• _WHAT THE EXERCISE ASKS_
Recast the data from the line with "This screenshot has height=1080, width=1872." up to and including the line with "android-icon is located" as a Markdown table with the columns Row and Line, one row per line, and skip any blank lines. Leave the pictures out of your answer.

━━━ INPUT MATERIAL ━━━

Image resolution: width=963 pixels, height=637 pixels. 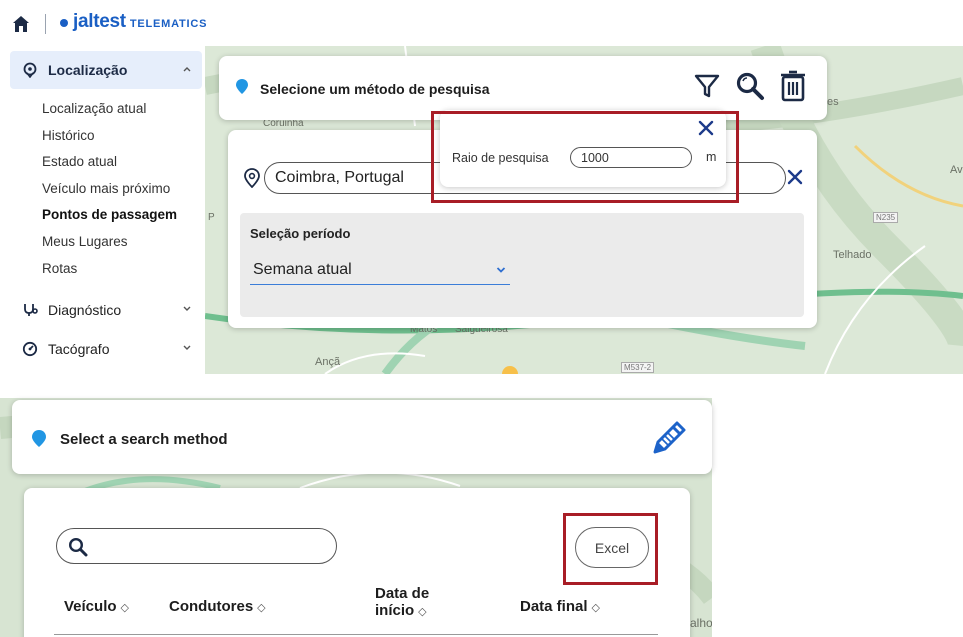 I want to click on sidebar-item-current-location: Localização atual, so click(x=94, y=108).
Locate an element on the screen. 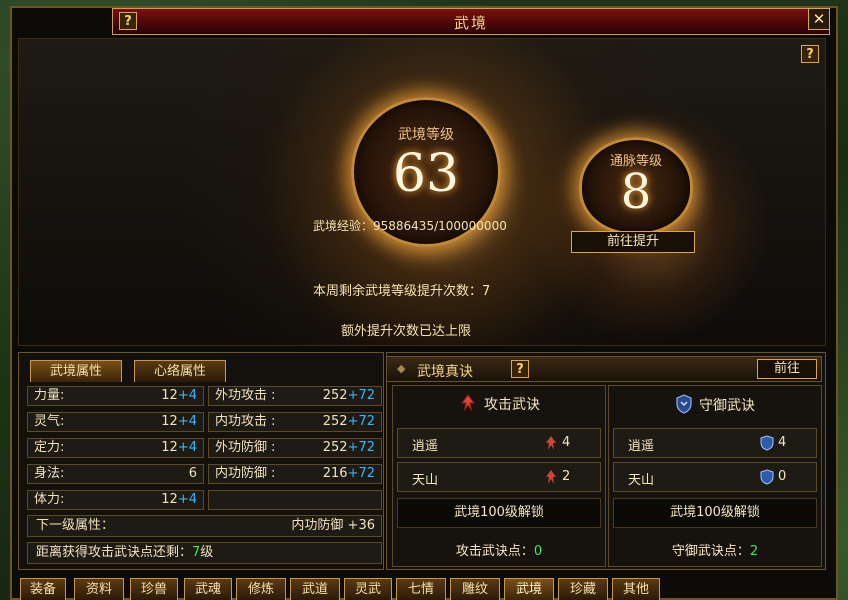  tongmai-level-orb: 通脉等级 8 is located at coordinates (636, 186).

━━━
━━━ INPUT MATERIAL ━━━

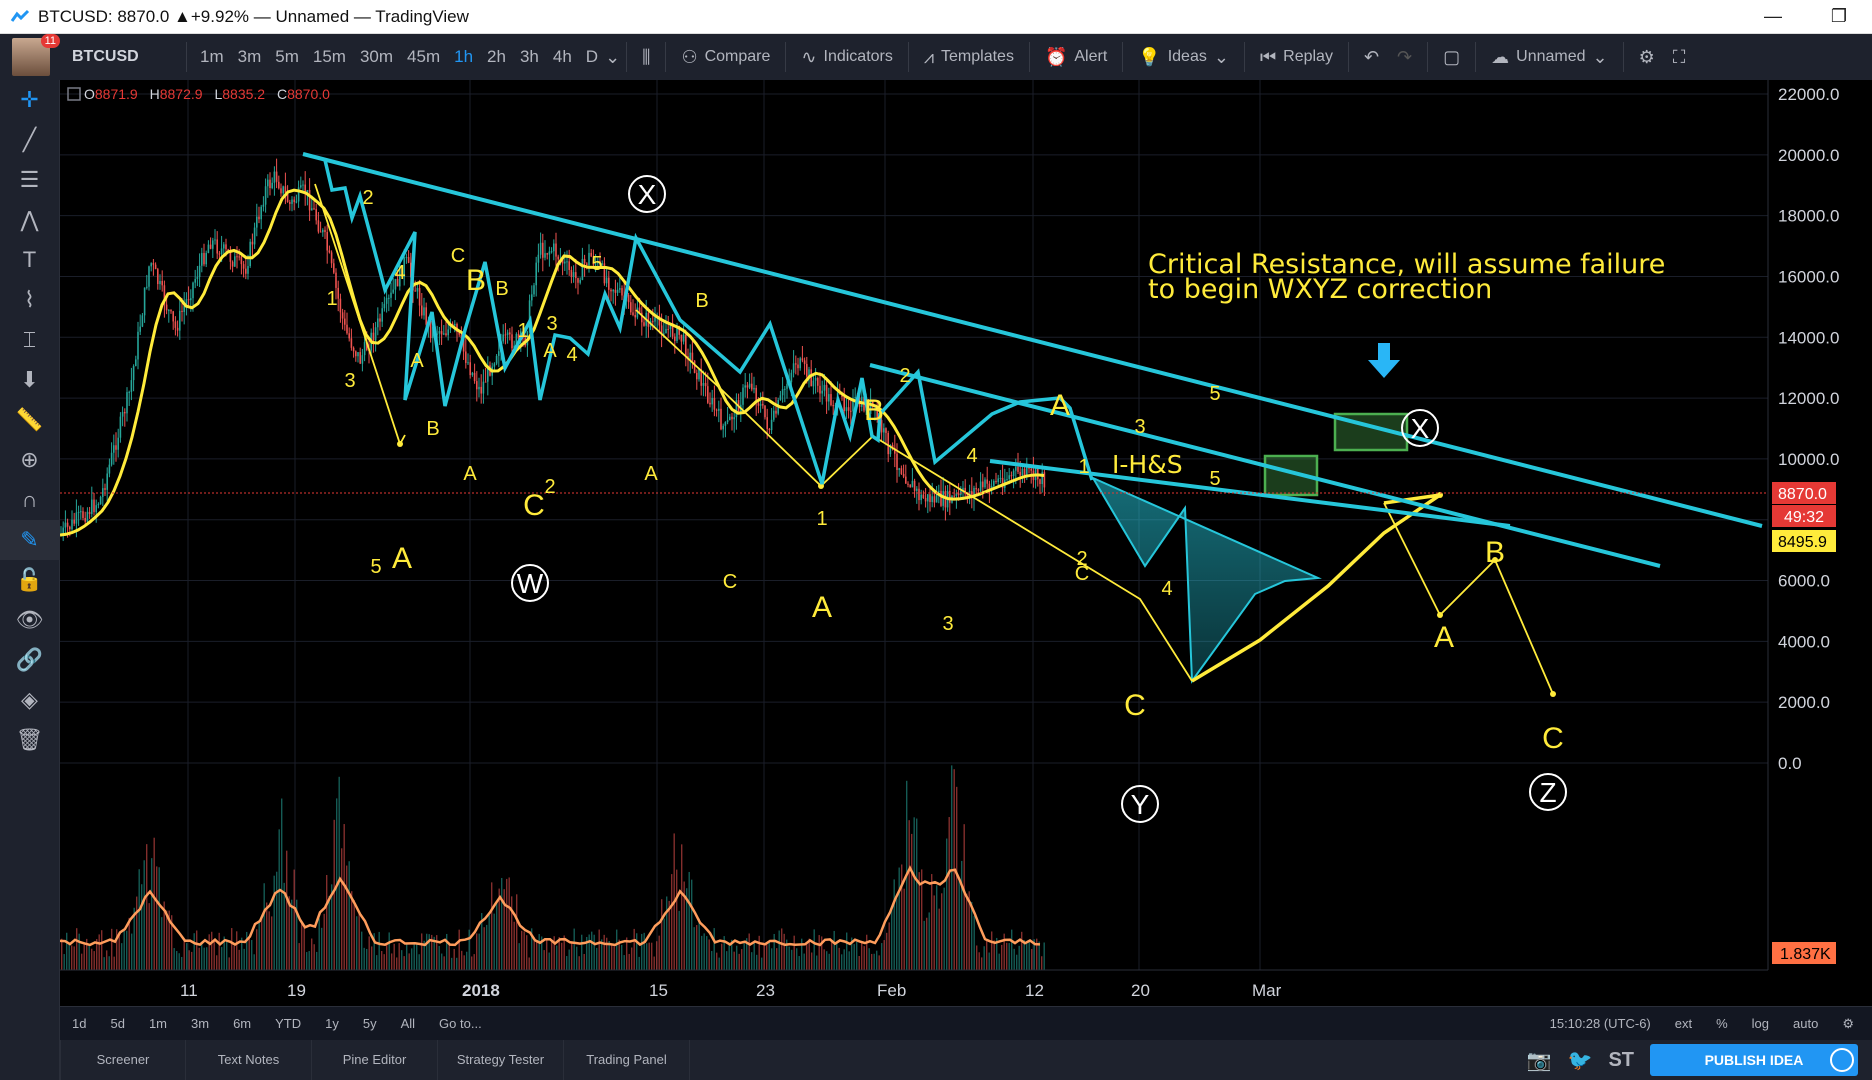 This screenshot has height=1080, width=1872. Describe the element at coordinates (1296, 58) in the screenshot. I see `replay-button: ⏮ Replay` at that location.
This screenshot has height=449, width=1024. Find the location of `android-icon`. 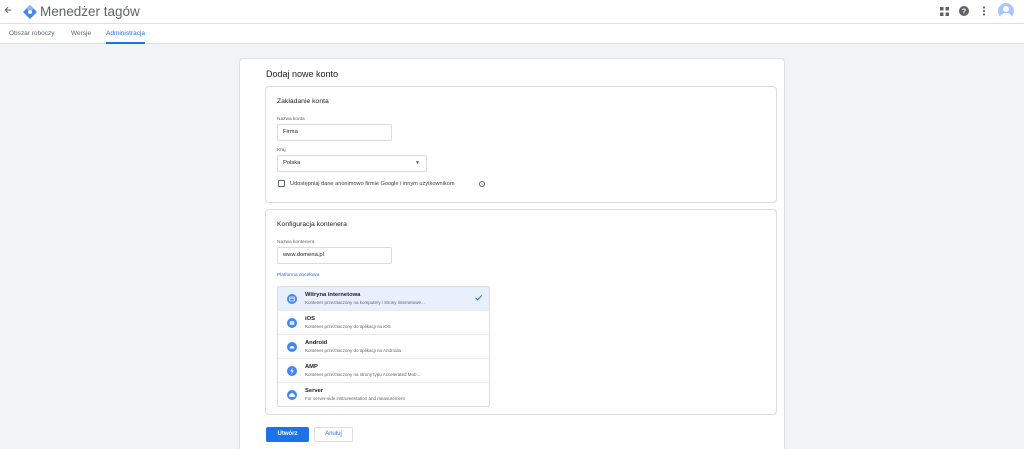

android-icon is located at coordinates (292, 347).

━━━
━━━ INPUT MATERIAL ━━━

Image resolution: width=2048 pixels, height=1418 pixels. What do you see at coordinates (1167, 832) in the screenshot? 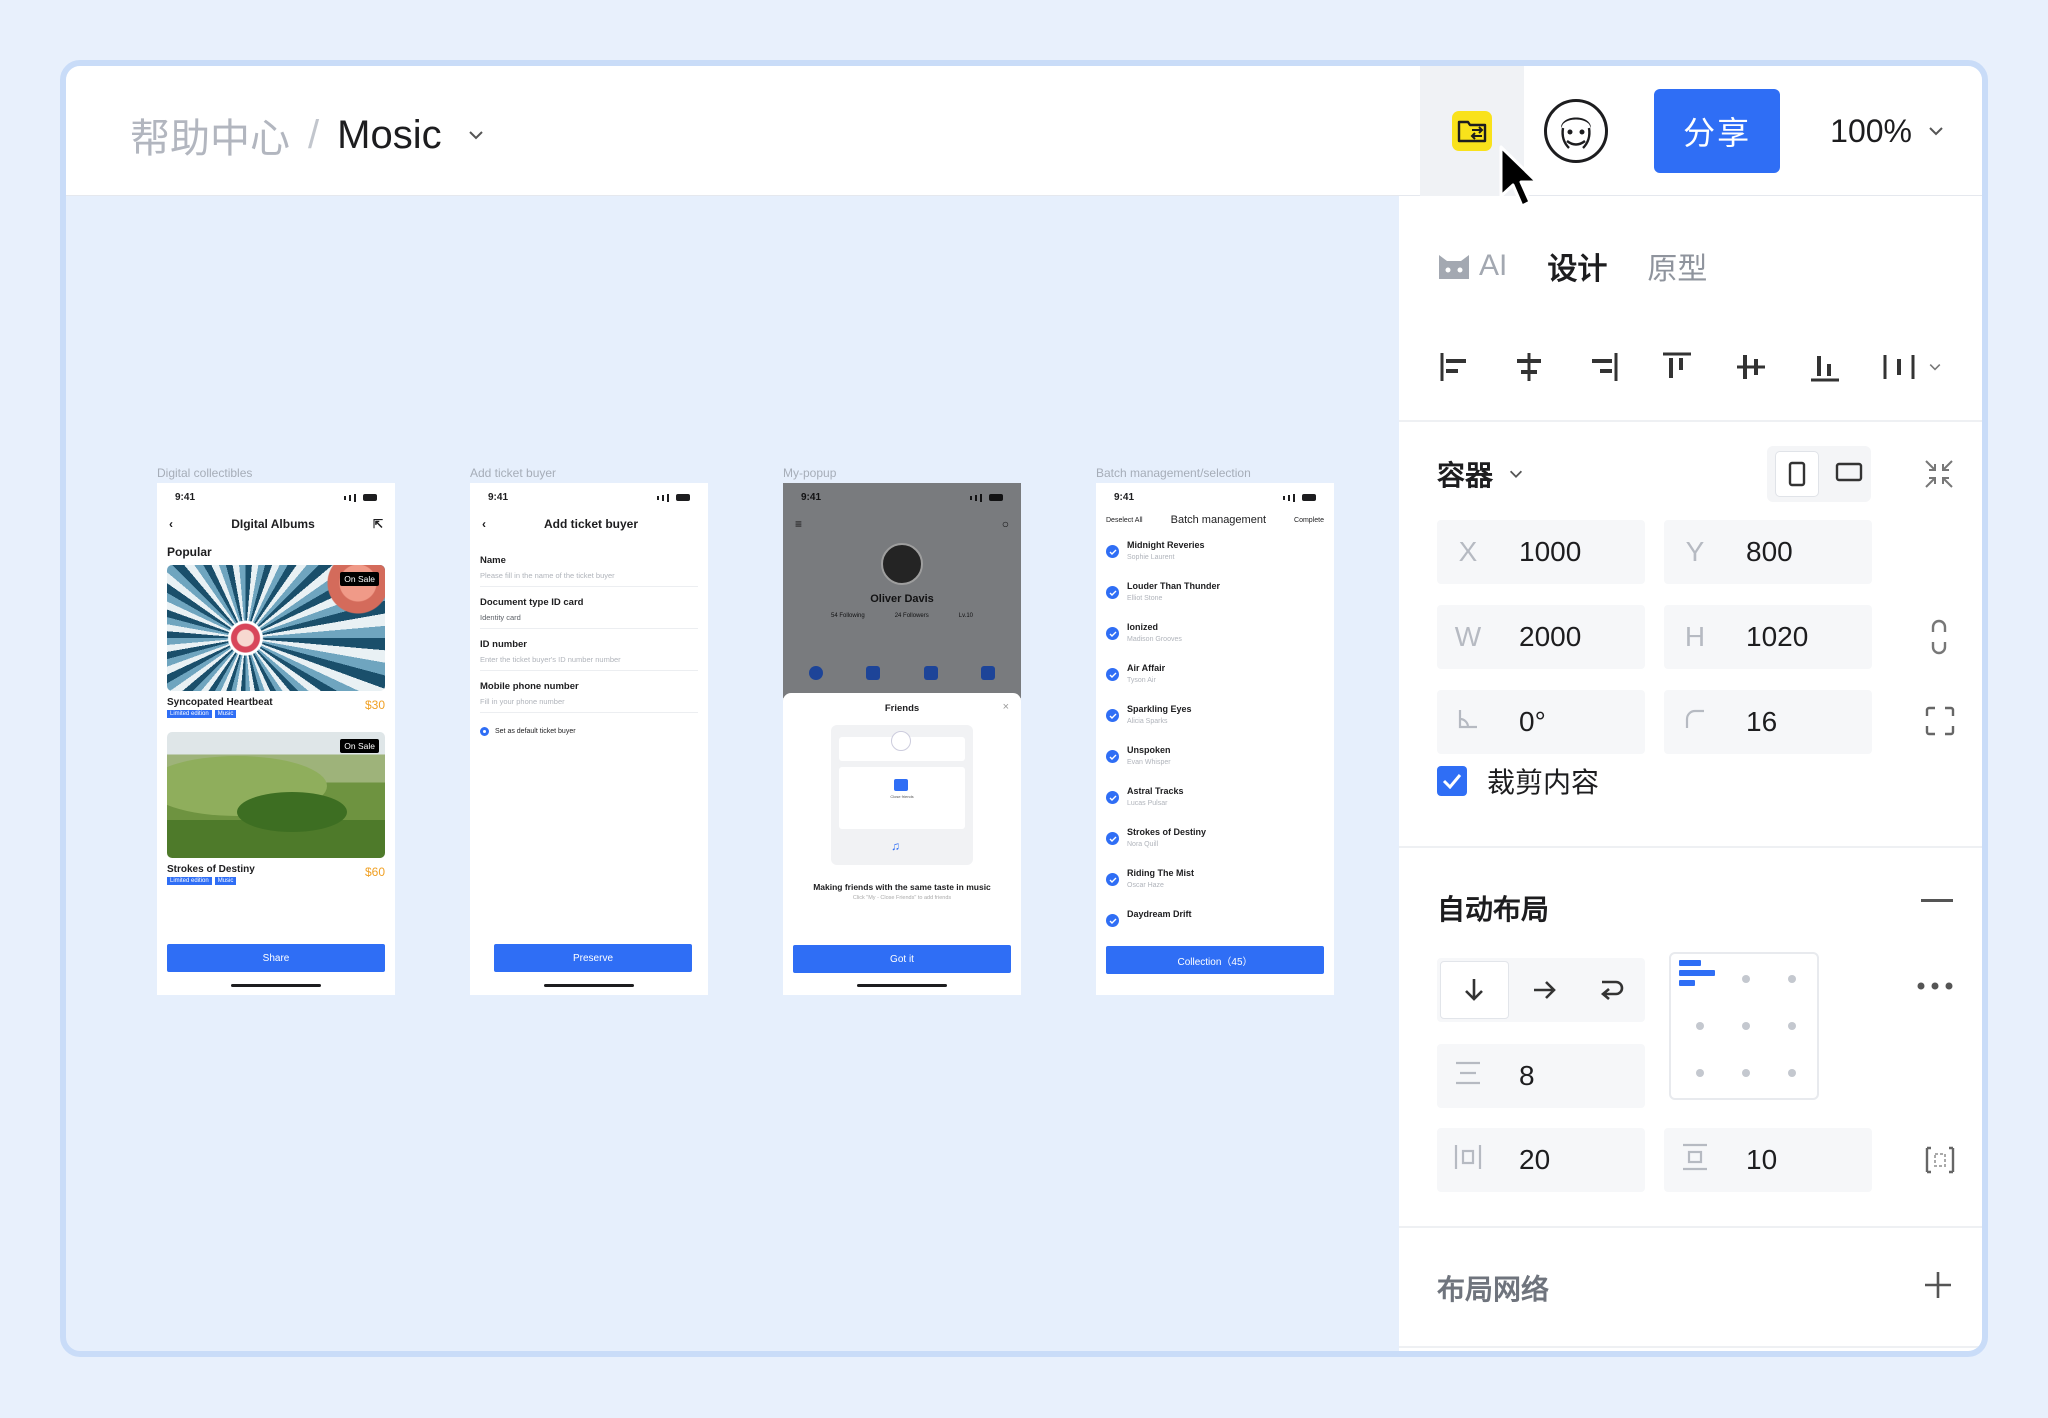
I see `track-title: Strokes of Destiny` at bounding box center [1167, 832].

━━━

• _YOUR RESPONSE_
| Row | Line |
|---|---|
| 1 |  This screenshot has height=1080, width=1872. Describe the element at coordinates (1296, 58) in the screenshot. I see `replay-button: ⏮ Replay` at that location. |
| 2 | This screenshot has height=449, width=1024. Find the location of `android-icon`.  |
| 3 | android-icon is located at coordinates (292, 347). |